> _TASK REQUIREMENTS_: Your response should consist of the entire listing, transcribed exactly, with every image left out.

===== RECORDS SUPPLIED

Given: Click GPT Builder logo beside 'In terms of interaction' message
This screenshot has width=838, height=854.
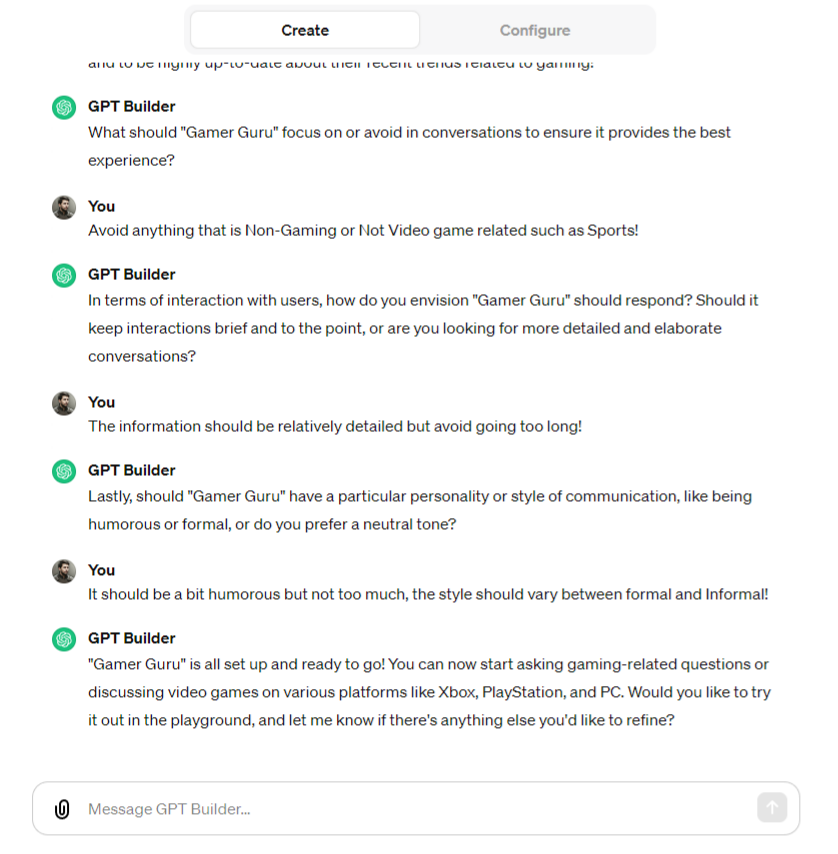Looking at the screenshot, I should pyautogui.click(x=64, y=275).
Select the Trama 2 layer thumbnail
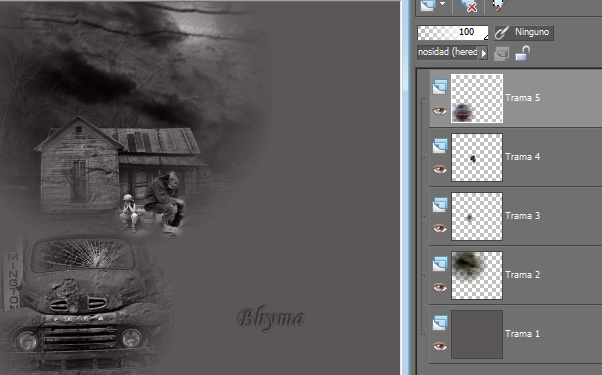Screen dimensions: 602x375 477,275
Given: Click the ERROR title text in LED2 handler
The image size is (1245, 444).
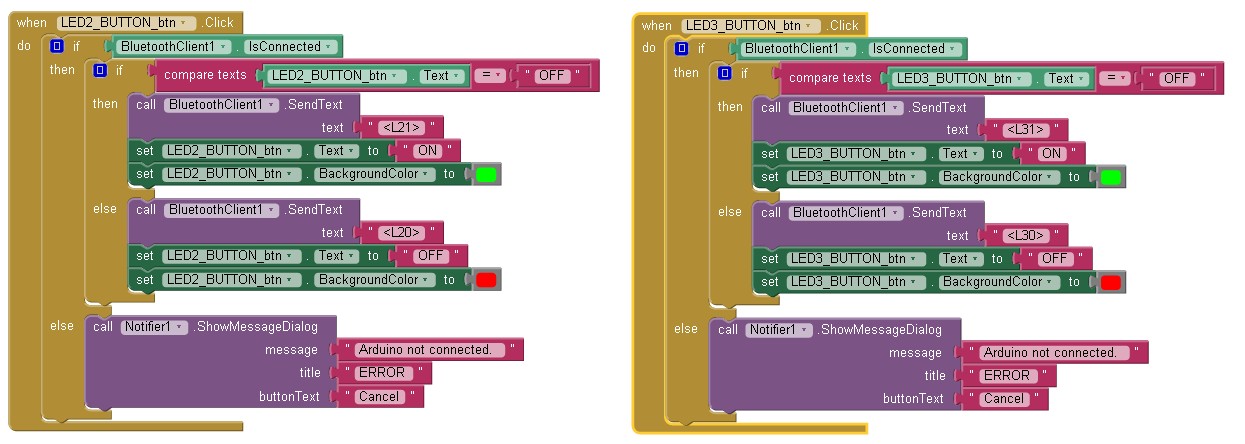Looking at the screenshot, I should 382,373.
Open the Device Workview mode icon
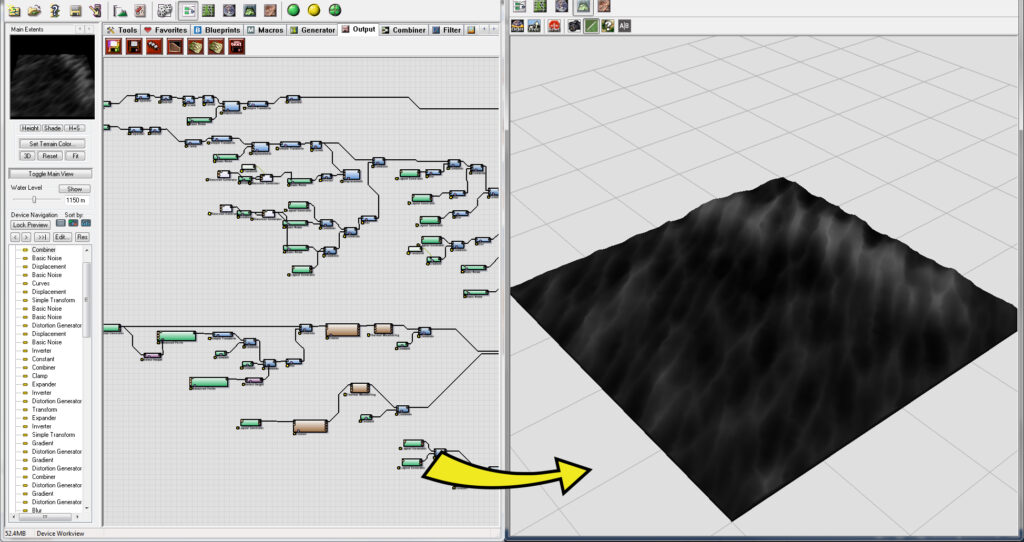 [x=188, y=10]
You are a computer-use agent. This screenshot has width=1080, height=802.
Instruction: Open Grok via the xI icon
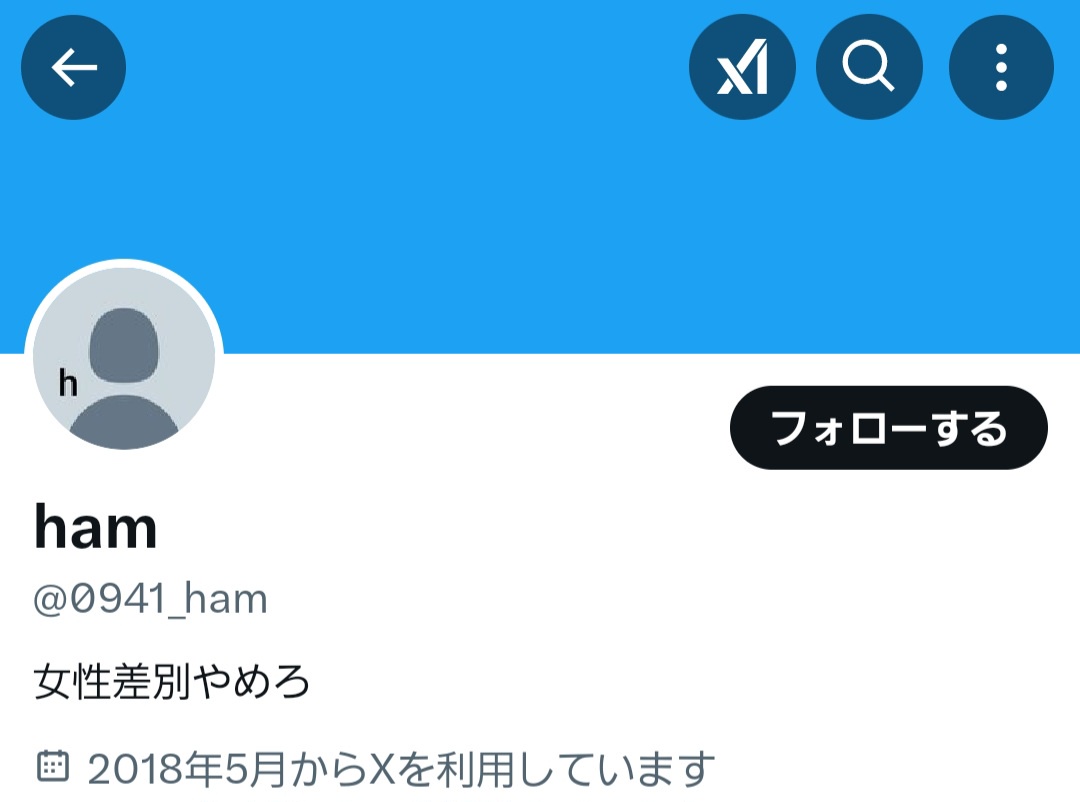(x=742, y=68)
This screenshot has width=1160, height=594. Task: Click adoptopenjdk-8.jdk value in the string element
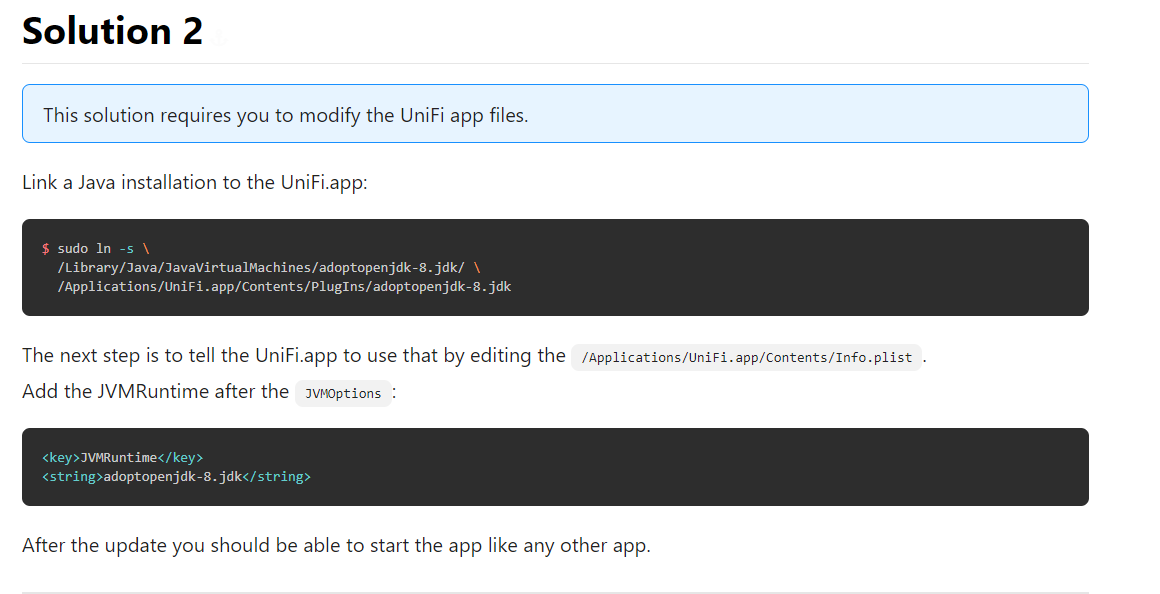pos(172,477)
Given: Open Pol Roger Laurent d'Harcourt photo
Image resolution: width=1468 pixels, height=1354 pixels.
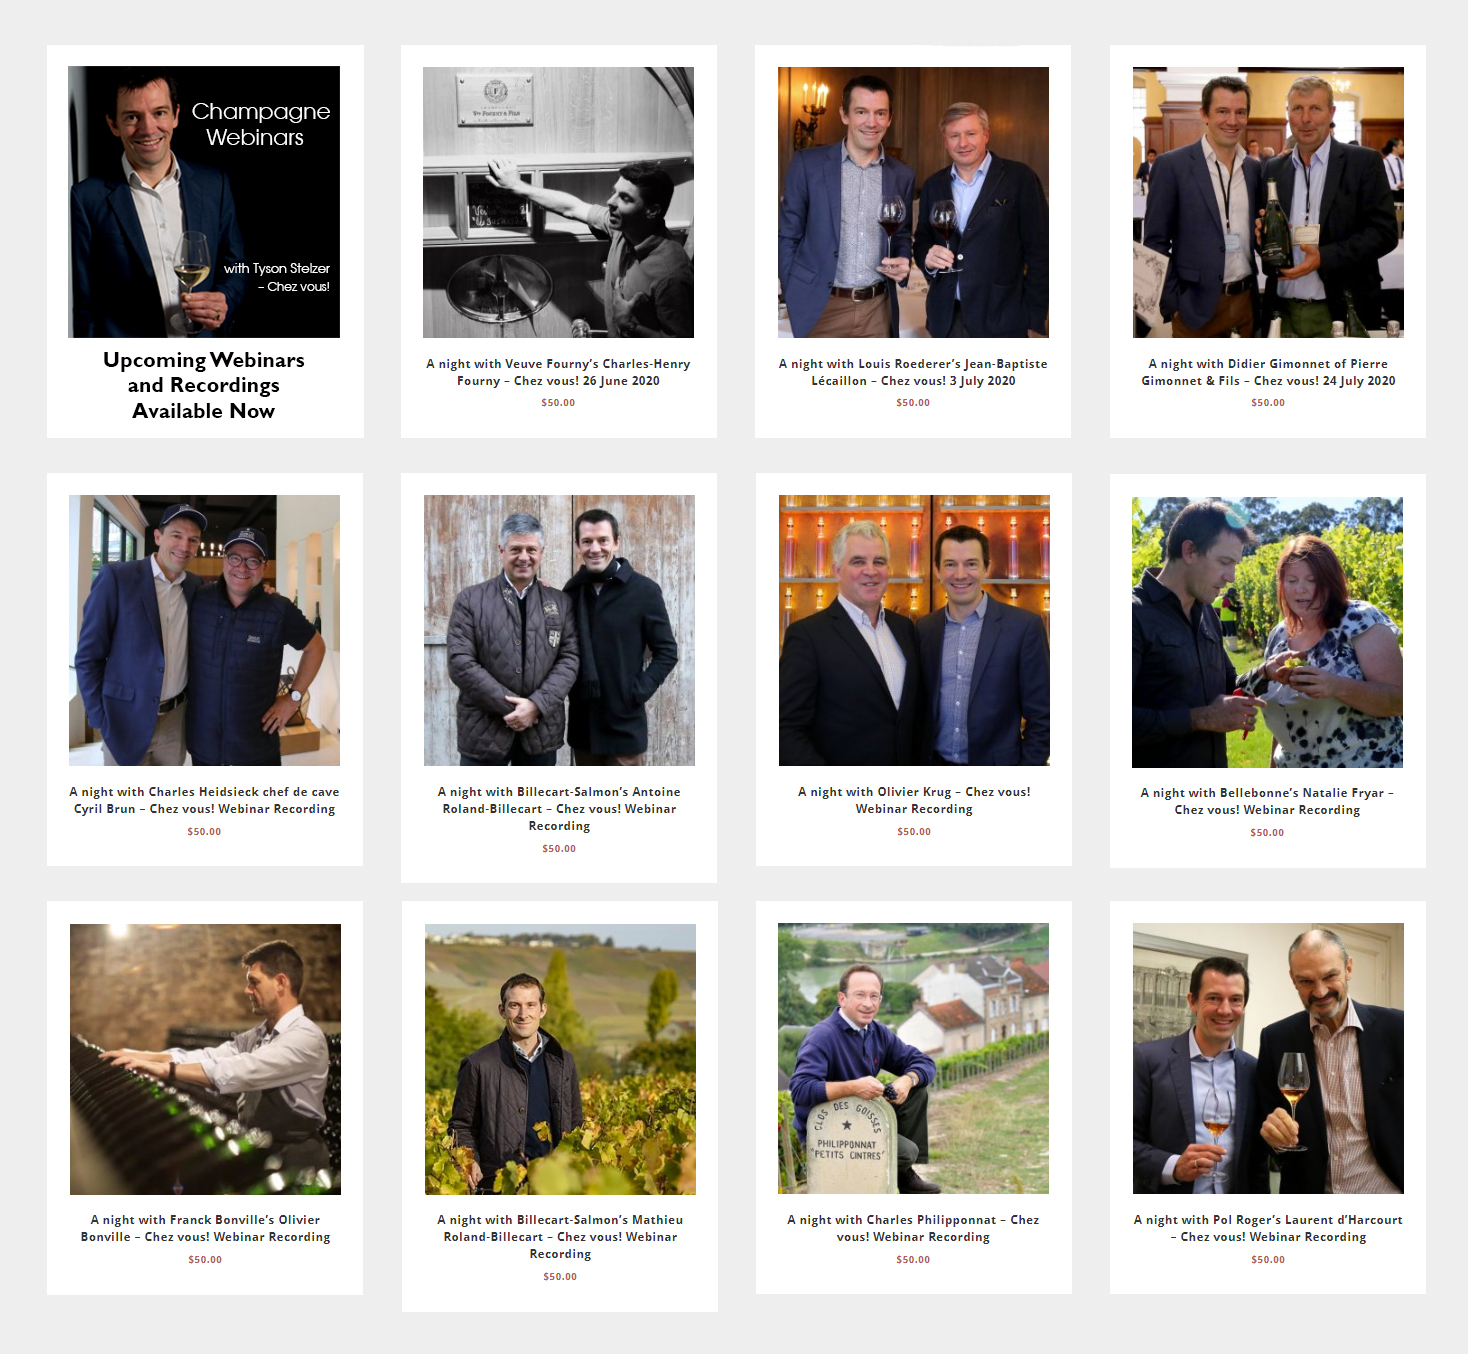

==========

> _FINISHED EXERCISE_:
Given: Click GPT Builder logo beside 'In terms of interaction' message
This screenshot has width=838, height=854.
Looking at the screenshot, I should pyautogui.click(x=64, y=275).
Select the Trama 2 layer thumbnail
Screen dimensions: 602x375 477,275
Given: Click the ERROR title text in LED2 handler
The image size is (1245, 444).
Looking at the screenshot, I should 382,373.
Open the Device Workview mode icon
 [x=188, y=10]
You are a computer-use agent. This screenshot has width=1080, height=802.
Instruction: Open Grok via the xI icon
(x=742, y=68)
This screenshot has width=1160, height=594. Task: Click adoptopenjdk-8.jdk value in the string element
pos(172,477)
Given: Open Pol Roger Laurent d'Harcourt photo
Image resolution: width=1468 pixels, height=1354 pixels.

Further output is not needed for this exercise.